(Dataset excerpts)
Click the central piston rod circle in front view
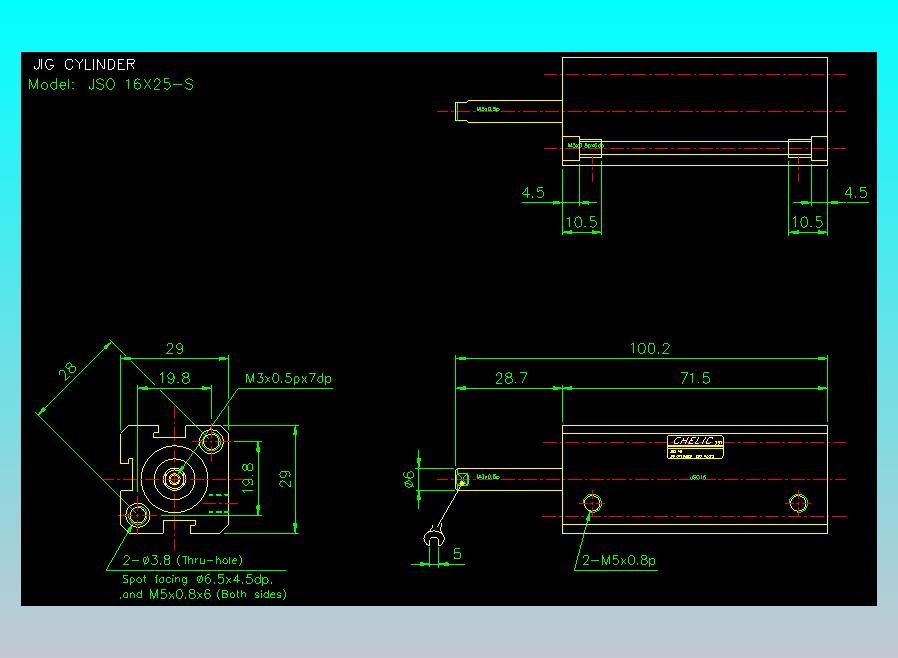The image size is (898, 658). 175,479
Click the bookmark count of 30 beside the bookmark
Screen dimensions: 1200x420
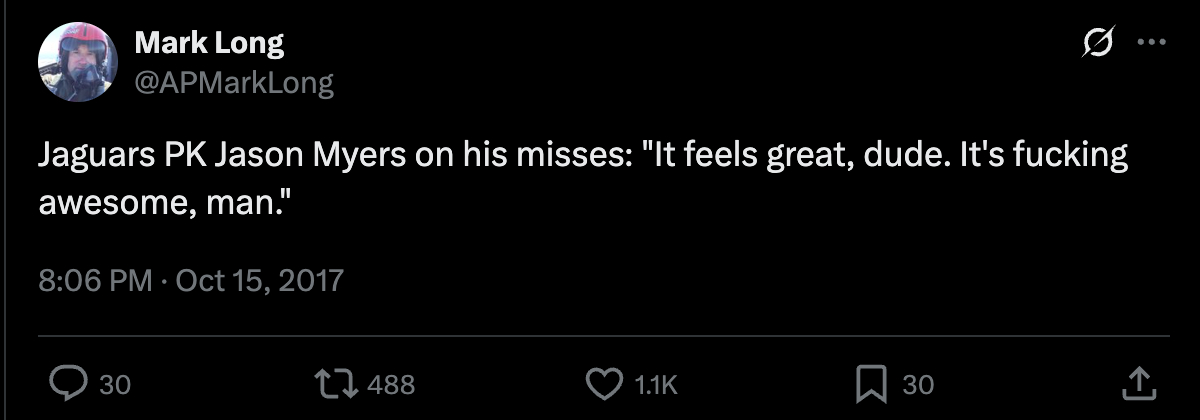918,384
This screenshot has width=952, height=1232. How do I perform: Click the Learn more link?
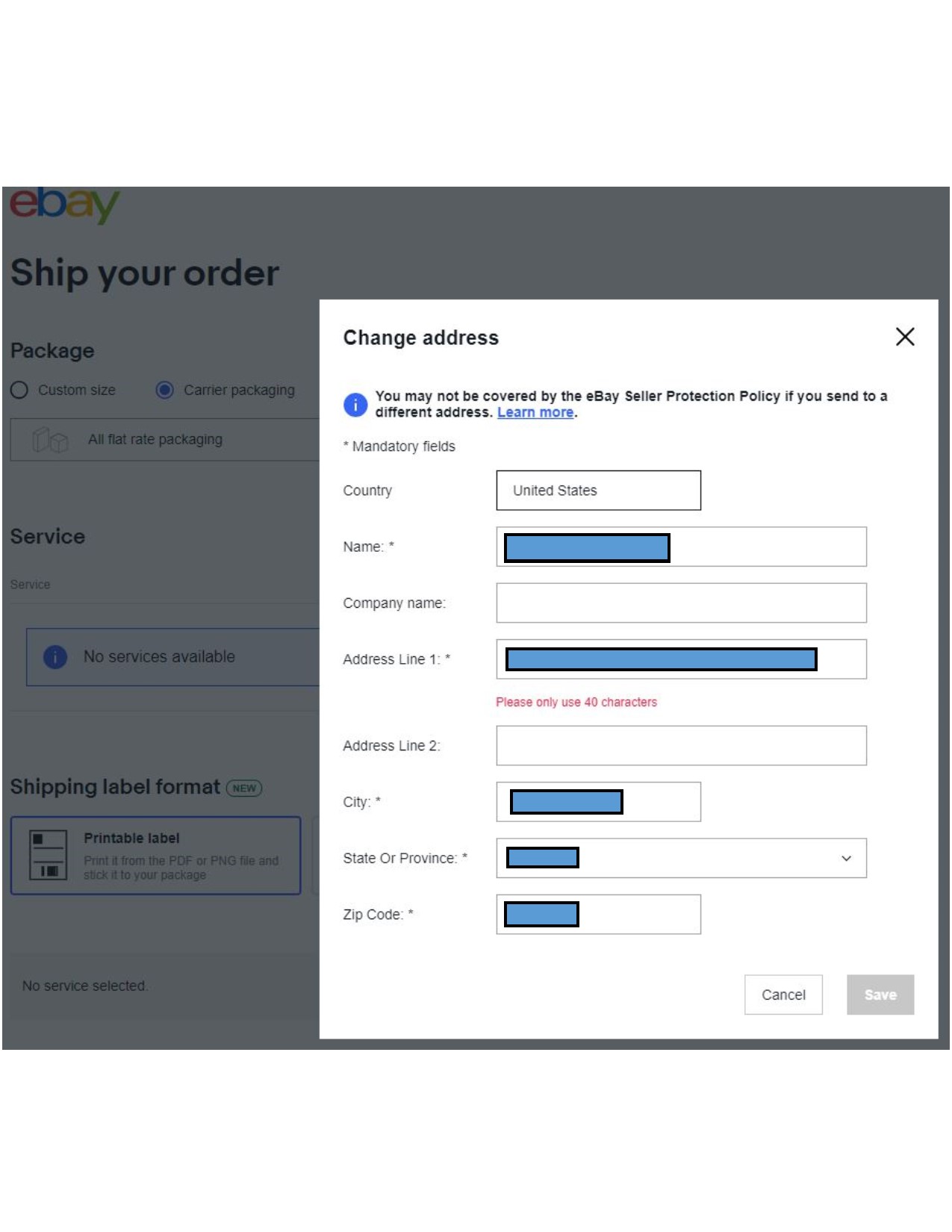[535, 411]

### YOUR TASK
Only the lines from the one containing "This screenshot has" through the last line of the entries should be transcribed, exactly and with no pictures.

### FINISHED EXERCISE
This screenshot has width=952, height=1232. How do I perform: Click the Learn more link?
[535, 411]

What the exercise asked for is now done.